The OECD 2025 Corporate Sustainability Report published yesterday sheds light on important trends as well as significant gaps in corporate practices related to sustainability and compliance with environmental and social standards. TUAC challenged companies and policymakers to strengthen corporate sustainability disclosure during yesterday’s OECD Roundtable on Corporate Sustainability Practices, underscoring that meaningful disclosure requires binding obligations rather than merely voluntary commitments, as well as full alignment with international labour standards. While participating in the high-level panel discussion, TUAC representatives highlighted the alarming global picture on environmental degradation and labour rights violations and advocated for more robust frameworks that centre workers’ voices.
Trade unions called for five essential components to ensure credible corporate sustainability reporting: mandatory disclosure requirements, stakeholder consultation with workers and unions, alignment with international standards, comprehensive value chain coverage, and independent verification through reliable sources.
"To be credible, disclosure must be mandatory and based on harmonised indicators aligned with international standards. It's not coincidental that companies report more on policies where there is mandatory reporting including on cases of forced labour and child labour. The same should be done for other fundamental labour rights, including non-discrimination, workers’ safety, the right to freedom of association and collective bargaining."
Growing opposition to ESG reporting requirements came under fire from trade unions, which pointed to the recent postponement of provisions in the EU Corporate Sustainability Reporting Directive and the proliferation of anti-ESG measures, including in the US. Labour representatives warned that this regressive trend threatens progress on corporate accountability.
The roundtable discussion also confronted the significant gaps in workers’ participation in boards and representation, with two-thirds of employees among listed companies that disclose this information neither represented by unions nor covered by collective bargaining agreements.
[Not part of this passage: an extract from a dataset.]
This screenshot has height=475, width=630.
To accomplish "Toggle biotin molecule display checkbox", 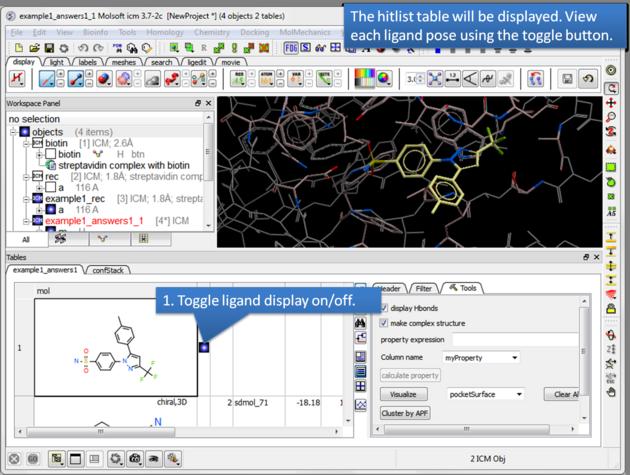I will pyautogui.click(x=50, y=155).
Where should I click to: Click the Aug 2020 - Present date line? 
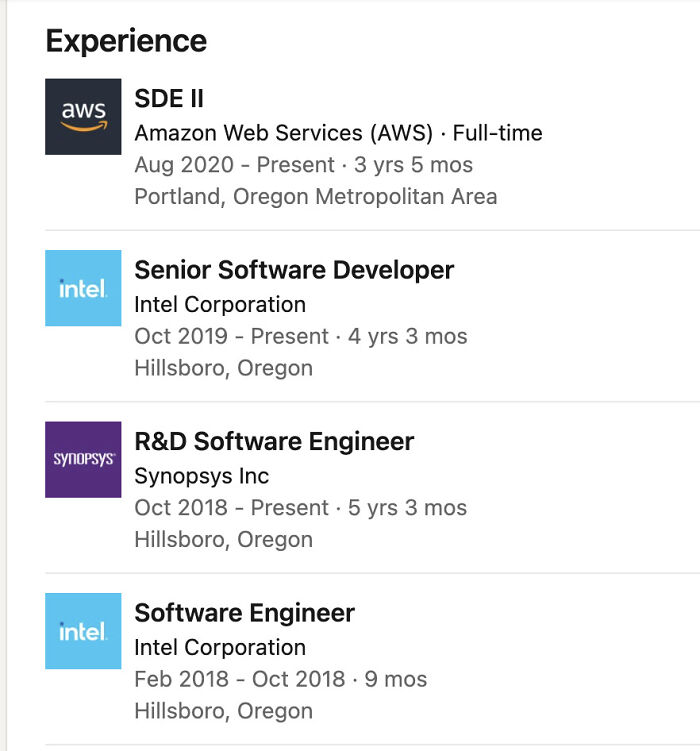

Trade unions urged governments to address barriers to unionisation, including persistent informality, precarious forms of work and union-busting. TUAC stressed that genuine employee participation in boards should be underpinned by freedom of association and the effective right to collective bargaining. To strengthen worker voice throughout global supply chains, unions pushed for strengthened social dialogue mechanisms, including European and global works councils that extend to supply chains where union representation tends to be weaker.
Trade unions also highlighted how the current ESG landscape remains fragmented, with more established standards for measuring environmental performance than social impacts. TUAC challenged corporate governance frameworks to integrate environmental and social objectives more effectively, advocating for the just transition principle as defined in the Paris Agreement and the 2015 ILO Guidelines.
Looking forward, TUAC will continue to pressure standard-setters and policymakers to mandate comprehensive sustainability disclosure and to foster the integrity and credibility of the ESG landscape. A key priority will be tackling conflicts of interest and high concentration among service providers, including ESG rating agencies and proxy advisors. TUAC will build on the OECD/G20 Principles on Corporate Governance and continue to actively engage in the OECD Corporate Governance Committee as a key platform to take this agenda forward.